7,6 millions de cœurs de silice
Meta, riche de plus de trois milliards d’utilisateurs, a bien des données à éplucher. Face à cette explosion d’informations et à la complexité accrue des algorithmes, le matériel doit suivre. Pour l’instant, le plus puissant supercalculateur au monde s’appelle Fugaku et il est japonais. Il comprend 7,6 millions de cœurs pour effectuer des calculs, là où, à titre de comparaison, les ordinateurs de bureau en comptent entre 2 et 12.

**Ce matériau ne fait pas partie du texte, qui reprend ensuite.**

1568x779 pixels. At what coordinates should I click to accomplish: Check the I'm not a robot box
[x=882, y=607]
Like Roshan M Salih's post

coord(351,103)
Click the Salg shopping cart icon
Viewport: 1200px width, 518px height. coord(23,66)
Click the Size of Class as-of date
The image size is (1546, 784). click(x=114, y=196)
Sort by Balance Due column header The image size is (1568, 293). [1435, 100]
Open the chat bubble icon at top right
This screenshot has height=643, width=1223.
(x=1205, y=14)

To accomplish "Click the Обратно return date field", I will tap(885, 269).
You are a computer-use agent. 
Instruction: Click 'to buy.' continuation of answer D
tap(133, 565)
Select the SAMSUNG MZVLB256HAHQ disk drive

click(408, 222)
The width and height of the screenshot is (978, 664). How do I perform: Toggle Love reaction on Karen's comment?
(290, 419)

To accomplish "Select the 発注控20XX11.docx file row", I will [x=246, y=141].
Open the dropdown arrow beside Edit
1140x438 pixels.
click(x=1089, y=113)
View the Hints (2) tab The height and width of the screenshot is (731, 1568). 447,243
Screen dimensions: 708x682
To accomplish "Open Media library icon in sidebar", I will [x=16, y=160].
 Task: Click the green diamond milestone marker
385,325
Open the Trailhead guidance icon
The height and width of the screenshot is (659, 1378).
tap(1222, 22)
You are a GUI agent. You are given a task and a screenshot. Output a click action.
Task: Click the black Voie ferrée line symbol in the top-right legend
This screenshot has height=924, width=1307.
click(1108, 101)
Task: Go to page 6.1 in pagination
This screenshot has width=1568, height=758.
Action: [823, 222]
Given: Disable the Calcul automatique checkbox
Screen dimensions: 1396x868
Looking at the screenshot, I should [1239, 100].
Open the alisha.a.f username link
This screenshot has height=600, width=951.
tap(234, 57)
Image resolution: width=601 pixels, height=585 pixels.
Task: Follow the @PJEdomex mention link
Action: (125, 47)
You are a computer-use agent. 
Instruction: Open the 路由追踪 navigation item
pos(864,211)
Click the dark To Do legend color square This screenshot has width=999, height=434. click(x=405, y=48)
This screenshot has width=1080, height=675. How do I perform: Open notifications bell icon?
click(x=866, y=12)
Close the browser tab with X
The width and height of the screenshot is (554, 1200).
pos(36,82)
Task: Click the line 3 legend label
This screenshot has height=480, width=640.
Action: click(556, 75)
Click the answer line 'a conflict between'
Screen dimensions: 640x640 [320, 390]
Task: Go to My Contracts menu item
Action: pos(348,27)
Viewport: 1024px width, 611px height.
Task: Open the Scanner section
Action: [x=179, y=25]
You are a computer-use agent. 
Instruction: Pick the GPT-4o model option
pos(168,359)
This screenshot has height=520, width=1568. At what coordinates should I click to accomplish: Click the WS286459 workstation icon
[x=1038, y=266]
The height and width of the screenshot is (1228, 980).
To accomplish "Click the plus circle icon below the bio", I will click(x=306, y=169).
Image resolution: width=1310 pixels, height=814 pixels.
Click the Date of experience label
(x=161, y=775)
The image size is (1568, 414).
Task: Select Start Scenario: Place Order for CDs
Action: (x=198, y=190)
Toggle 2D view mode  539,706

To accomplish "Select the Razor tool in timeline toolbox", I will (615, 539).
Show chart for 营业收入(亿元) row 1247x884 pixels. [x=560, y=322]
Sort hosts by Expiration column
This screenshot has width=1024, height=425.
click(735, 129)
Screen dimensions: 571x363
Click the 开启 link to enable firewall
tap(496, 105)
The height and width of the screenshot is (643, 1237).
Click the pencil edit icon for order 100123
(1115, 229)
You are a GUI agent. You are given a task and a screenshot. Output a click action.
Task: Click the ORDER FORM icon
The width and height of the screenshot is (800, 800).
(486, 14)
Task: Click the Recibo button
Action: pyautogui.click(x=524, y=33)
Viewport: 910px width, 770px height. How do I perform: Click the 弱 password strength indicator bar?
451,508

Selon les ingénieurs de Meta, la puissance du RSC le place en première position dans le palmarès des capacités de calcul. « La configuration avancée pour ce supercalculateur est de très haut niveau, confie Jacques-Charles Lafoucrière. Le communiqué évoque une puissance de calcul identique à celle qu’on attend dans les prochaines années. » Ce « Graal » porte le doux nom de « supercalculateur exaflopique » en bon français. Une telle machine qui serait capable d’effectuer 1018 opérations à la seconde, soit un milliard de milliards.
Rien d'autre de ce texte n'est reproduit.